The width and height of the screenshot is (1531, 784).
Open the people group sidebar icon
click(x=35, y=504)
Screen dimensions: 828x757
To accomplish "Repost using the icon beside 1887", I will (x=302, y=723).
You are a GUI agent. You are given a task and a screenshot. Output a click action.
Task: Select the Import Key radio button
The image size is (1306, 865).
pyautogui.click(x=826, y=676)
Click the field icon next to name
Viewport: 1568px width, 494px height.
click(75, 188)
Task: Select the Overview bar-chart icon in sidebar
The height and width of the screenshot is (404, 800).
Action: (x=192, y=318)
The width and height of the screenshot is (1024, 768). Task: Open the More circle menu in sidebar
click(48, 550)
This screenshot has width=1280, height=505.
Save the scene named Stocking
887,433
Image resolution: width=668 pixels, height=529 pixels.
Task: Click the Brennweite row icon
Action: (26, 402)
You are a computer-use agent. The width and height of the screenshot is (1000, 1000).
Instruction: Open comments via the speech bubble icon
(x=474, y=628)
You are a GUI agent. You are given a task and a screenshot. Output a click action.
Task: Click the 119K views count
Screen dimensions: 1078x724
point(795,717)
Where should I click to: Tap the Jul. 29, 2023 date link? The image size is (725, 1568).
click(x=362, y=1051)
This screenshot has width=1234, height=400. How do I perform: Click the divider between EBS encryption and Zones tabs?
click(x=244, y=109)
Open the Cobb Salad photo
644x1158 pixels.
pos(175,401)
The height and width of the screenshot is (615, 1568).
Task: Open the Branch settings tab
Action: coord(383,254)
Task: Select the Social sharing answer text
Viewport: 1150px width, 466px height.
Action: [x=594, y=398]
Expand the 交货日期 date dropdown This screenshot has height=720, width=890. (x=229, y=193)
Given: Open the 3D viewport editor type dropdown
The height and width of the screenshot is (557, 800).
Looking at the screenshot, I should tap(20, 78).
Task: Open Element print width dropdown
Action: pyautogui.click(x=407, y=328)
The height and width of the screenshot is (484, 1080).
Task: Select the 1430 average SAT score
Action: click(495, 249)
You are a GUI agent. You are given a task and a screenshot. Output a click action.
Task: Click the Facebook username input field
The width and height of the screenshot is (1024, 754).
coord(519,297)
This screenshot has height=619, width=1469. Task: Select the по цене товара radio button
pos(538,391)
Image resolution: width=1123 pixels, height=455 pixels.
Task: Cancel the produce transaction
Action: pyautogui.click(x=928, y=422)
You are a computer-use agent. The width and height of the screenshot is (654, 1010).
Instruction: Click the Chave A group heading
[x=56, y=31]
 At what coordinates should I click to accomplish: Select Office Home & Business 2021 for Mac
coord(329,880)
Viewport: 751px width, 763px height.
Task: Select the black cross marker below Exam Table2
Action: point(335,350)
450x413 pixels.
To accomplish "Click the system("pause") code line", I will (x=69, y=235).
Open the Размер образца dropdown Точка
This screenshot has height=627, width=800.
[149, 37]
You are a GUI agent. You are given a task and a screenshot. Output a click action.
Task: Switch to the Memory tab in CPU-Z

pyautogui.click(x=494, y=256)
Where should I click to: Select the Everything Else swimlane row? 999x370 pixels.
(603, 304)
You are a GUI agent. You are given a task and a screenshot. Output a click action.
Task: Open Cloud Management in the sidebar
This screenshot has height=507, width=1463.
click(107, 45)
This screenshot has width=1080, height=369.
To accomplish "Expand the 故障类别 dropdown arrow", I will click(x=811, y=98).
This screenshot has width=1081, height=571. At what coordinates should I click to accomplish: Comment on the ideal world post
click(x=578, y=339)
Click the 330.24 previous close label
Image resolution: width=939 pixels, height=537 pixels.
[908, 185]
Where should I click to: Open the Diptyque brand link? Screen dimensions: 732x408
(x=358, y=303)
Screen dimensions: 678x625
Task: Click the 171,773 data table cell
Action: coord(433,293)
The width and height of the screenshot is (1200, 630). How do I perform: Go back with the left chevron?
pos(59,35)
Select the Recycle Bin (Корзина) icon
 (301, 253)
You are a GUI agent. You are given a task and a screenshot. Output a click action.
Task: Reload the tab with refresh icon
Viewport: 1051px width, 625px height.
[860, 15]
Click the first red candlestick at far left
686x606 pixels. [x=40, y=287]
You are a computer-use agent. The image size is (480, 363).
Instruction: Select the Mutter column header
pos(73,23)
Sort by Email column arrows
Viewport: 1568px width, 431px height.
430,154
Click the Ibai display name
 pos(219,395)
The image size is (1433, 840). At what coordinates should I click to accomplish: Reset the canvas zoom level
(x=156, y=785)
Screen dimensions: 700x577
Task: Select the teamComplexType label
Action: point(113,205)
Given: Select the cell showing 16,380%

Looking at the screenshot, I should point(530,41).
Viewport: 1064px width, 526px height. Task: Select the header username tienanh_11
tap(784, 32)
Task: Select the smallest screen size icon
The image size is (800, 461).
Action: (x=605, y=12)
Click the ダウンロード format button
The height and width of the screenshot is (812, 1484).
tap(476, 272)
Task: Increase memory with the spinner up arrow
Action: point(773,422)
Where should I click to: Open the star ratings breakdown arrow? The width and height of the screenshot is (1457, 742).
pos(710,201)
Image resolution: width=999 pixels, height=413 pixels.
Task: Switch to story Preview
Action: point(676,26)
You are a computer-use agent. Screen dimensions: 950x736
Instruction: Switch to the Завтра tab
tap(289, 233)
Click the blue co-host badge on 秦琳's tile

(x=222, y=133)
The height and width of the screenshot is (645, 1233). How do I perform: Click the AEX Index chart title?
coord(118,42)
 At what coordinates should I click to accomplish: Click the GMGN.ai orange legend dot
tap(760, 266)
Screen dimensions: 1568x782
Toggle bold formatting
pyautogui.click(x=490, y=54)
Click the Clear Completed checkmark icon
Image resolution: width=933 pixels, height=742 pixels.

_Task:_
Gather each line of the listing that holds the string "Expand".

_Task solution:_
Expand the 交货日期 date dropdown This screenshot has height=720, width=890. (x=229, y=193)
To accomplish "Expand the 故障类别 dropdown arrow", I will click(x=811, y=98).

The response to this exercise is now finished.